Posted by gasweek on 10 October, 2007

The Nigerian National Petroleum Corporation, for decades a source of corruption and national shame, is to be abolished by Nigeria’s new president, Umaru Yar’Adua, and replaced by five new companies. The president, who will head a special oil council to oversee the changes, says he wants the reforms completed in six months. It would be an astonishing achievement if it happens and works. The industry has been very badly run for years. The new government, formed only two months ago, has been admirably quick to take action. It has awarded a contract worth $52m to fix damaged pipelines in the Delta region and promised to get refineries working again by December, reported The Economist, (29/9/2007), p. 48.

$5.2 billion AWOL: On September 21st a federal budget report said that the corporation had somehow failed to remit 647 billion naira (almost $5.2 billion) expected by the treasury last month. Production in June fell to 750,000 barrels a day, far below its capacity of 3m b/d. As well as incompetence, civil unrest has been to blame. Violence and pipeline sabotage have reduced output to a drip in the oil-rich Niger Delta, where Port Harcourt, the main city, has been under curfew for a month.

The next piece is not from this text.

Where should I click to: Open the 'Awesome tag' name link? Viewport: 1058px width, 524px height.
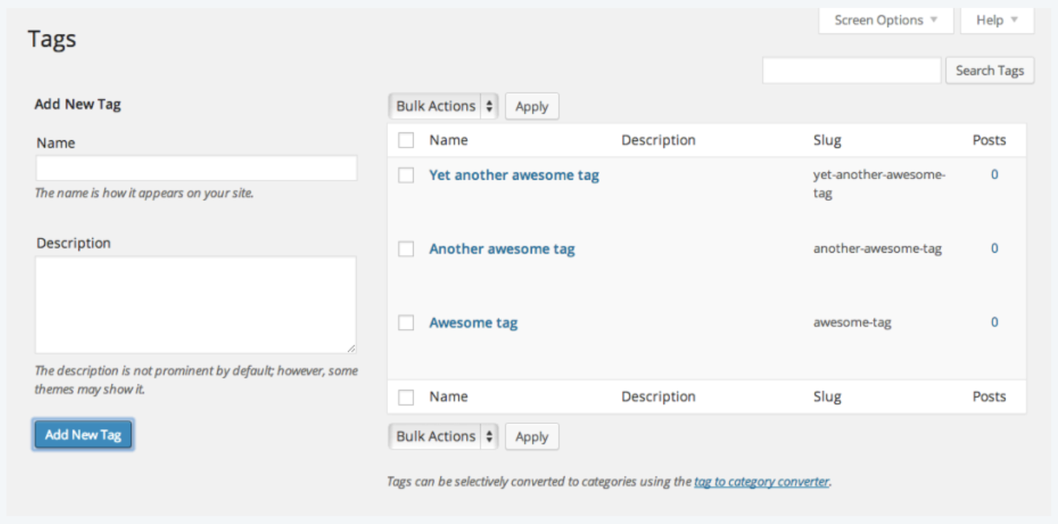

Shell, Chevron face constant disruption: Shell, Chevron and several other big companies have been forced to close their pipelines and sabotage has hobbled already decrepit refineries, which operated at only about one-third of their potential between 1999 and 2004. The Americans reckon that Nigeria has lost some $16 billion in export earnings in the past two years. Regulation has been equally erratic.

Regulation weak: Since the corporation was founded in 1977, its regulating arm, which was recently hived off into a new and supposedly independent body called the Department of Petroleum Resources, went in and out of company control. The new regulatory outfit is weak. Its cash-strapped employees still depend for various services, such as transport, on the oil companies they are supposed to monitor.